| Saved data entries |
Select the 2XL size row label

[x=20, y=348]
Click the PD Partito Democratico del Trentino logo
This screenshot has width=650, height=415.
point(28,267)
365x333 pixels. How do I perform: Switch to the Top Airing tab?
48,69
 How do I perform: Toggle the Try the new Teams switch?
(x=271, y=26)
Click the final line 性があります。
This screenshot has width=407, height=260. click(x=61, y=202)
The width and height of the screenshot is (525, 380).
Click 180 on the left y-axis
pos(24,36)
==
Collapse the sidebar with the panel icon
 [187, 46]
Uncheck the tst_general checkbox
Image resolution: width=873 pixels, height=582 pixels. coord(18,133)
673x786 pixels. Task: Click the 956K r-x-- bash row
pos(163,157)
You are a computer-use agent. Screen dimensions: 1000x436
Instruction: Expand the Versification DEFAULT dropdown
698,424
==
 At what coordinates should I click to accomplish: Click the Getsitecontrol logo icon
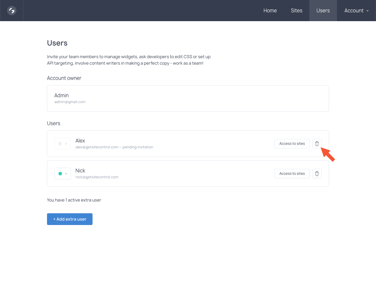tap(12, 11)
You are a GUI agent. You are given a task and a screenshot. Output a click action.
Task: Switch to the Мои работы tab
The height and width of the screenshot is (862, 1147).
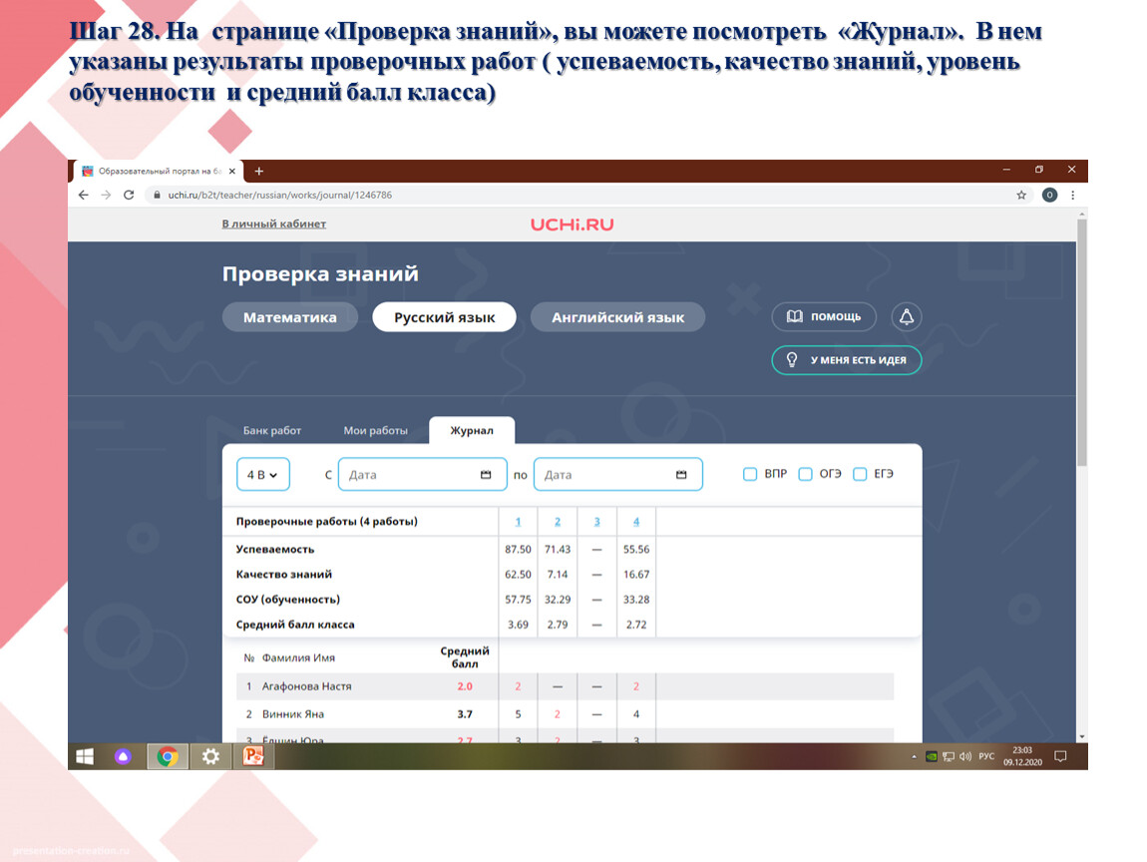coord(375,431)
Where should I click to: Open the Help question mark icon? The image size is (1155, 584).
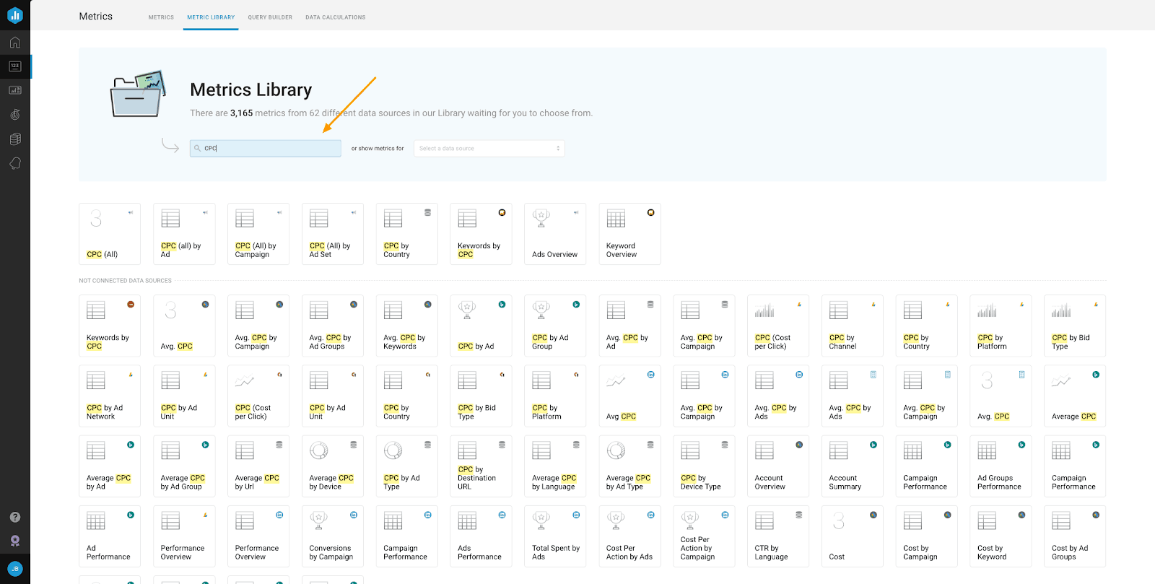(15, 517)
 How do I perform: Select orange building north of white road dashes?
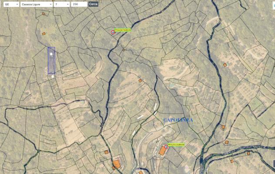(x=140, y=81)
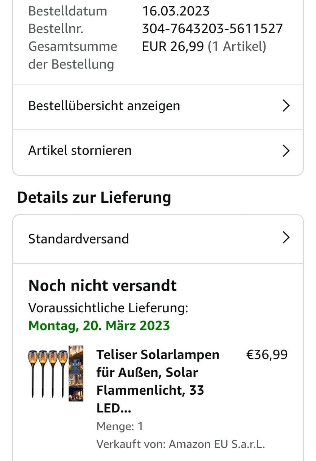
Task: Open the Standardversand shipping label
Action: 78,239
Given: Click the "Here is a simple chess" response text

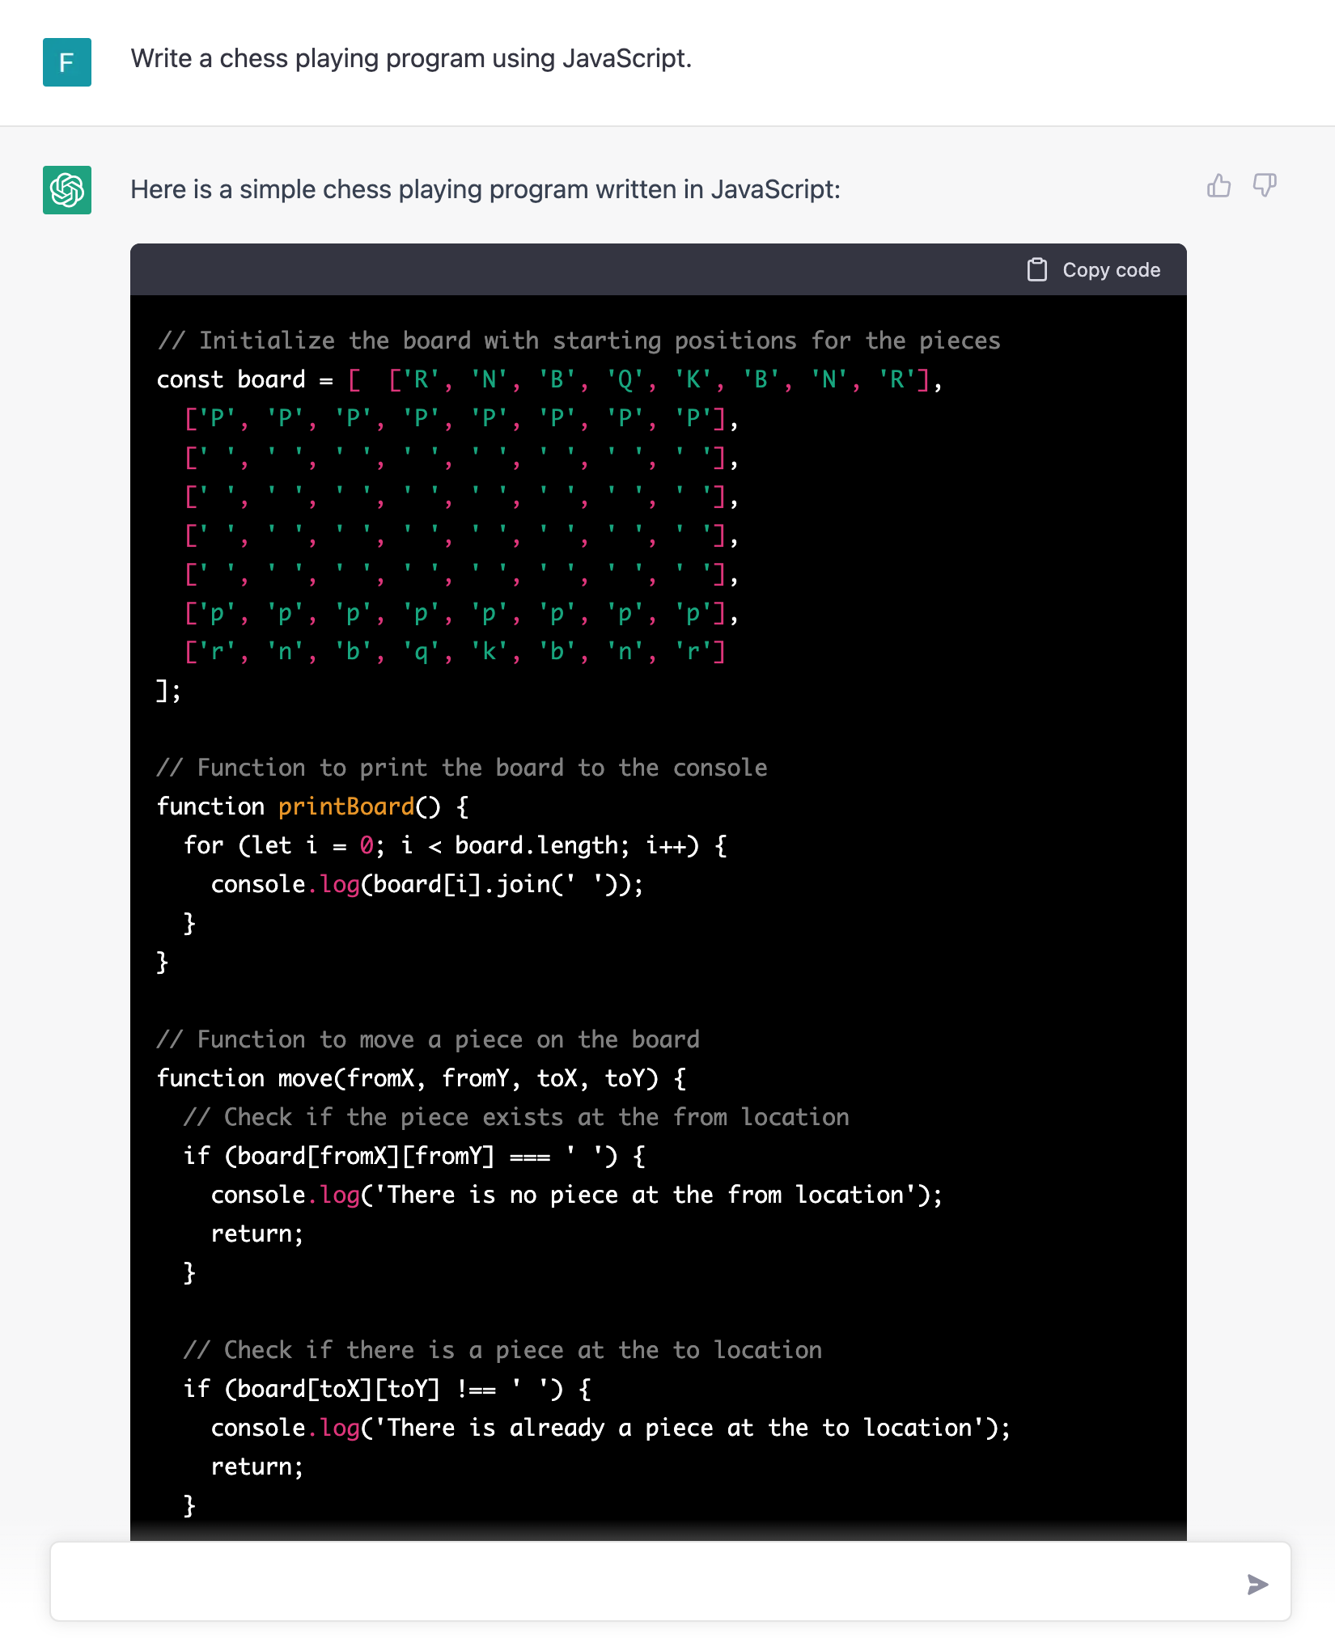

| What is being asked |
Nothing but the lines above from the one that has "You are a GUI" down to the one that has "Given: Click the" belongs in the answer, copied exactly, without pictures.

| Exercise result |
You are a GUI agent. You are given a task and a screenshot. Output a click action.
Task: Switch to the Мои работы tab
The height and width of the screenshot is (862, 1147).
coord(375,431)
Where should I click to: Open the Help question mark icon? The image size is (1155, 584).
(15, 517)
 How do I perform: Select orange building north of white road dashes?
(x=140, y=81)
Task: Open the Standardversand shipping label
Action: 78,239
Given: Click the "Here is a simple chess" response text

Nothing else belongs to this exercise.